Goserelin acetate stimulates the production of the sex hormones testosterone and estrogen in a non-pulsatile (non-physiological) manner. This causes the disruption of the endogenous hormonal feedback systems, resulting in the down-regulation of testosterone and estrogen production.
Zoladex was approved by the U.S. Food and Drug Administration in 1989 for treatment of prostate cancer.

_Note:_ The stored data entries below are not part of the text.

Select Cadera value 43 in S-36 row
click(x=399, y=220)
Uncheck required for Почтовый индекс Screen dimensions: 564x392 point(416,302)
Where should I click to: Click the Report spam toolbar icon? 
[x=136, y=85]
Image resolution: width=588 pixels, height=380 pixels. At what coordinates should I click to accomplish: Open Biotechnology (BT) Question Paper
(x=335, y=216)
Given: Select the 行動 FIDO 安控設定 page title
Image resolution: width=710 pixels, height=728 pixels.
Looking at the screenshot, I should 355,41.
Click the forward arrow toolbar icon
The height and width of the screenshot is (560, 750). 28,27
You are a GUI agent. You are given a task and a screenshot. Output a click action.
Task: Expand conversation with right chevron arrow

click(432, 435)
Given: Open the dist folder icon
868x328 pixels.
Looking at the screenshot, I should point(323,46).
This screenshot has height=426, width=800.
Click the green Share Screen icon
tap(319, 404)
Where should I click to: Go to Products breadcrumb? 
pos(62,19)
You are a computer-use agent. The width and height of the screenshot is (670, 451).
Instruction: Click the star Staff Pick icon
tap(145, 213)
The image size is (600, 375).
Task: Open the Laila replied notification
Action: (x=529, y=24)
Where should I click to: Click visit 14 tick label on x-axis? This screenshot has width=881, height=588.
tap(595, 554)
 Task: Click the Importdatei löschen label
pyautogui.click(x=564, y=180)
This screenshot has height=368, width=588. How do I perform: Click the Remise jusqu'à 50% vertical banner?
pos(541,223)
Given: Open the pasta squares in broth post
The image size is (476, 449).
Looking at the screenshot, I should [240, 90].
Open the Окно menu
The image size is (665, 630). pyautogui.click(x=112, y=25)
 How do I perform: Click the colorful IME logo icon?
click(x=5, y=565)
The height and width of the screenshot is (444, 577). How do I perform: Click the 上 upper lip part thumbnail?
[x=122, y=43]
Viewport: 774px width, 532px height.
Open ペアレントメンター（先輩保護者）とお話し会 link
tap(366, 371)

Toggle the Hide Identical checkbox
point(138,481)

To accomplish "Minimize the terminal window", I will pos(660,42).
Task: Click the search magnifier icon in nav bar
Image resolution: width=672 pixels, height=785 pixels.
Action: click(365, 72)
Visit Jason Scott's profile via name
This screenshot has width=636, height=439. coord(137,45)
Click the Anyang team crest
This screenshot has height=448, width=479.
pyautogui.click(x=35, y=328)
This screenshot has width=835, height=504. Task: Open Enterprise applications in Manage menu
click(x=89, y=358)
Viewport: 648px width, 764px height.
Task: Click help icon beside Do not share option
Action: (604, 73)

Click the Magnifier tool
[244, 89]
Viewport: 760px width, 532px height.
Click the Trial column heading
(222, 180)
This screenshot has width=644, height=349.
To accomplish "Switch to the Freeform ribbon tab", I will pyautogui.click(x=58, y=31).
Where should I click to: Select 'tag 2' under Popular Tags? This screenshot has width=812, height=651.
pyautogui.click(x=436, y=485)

Goserelin is a synthetic analogue of a naturally occurring luteinizing-hormone releasing hormone (LHRH). Bioavailability is almost complete. Goserelin is poorly protein bound and has a serum elimination half-life of two to four hours in patients with normal renal function. The half-life increases with patients with impaired renal function. There is no significant change in pharmacokinetics in subjects with hepatic failure. After administration, peak serum concentrations are reached in about two hours. It rapidly binds to the LHRH receptor cells in the pituitary gland thus leading to an initial increase in production of luteinizing hormone and thus leading to an initial increase in the production of corresponding sex hormones. This initial flare may be treated by co-prescribing/co-administering an androgen receptor antagonist such as Bicalutamide (Casodex). Eventually, after a period of about 14–21 days, production of LH is greatly reduced due to receptor downregulation, and sex hormones are generally reduced to castrate levels.
Goserelin Acetate is used to treat hormone-sensitive cancers of the breast (in pre- and peri- menopausal women) and prostate, and some benign gynaecological disorders (endometriosis, uterine fibroids and endometrial thinning). In addition, goserelin is used in assisted reproduction and in the treatment of precocious puberty. It may also be used in the treatment of male-to-female transsexuals and is favoured above other anti-androgens in some countries, such as the UK. It is available as a 1-month depot and a long-acting 3-month depot.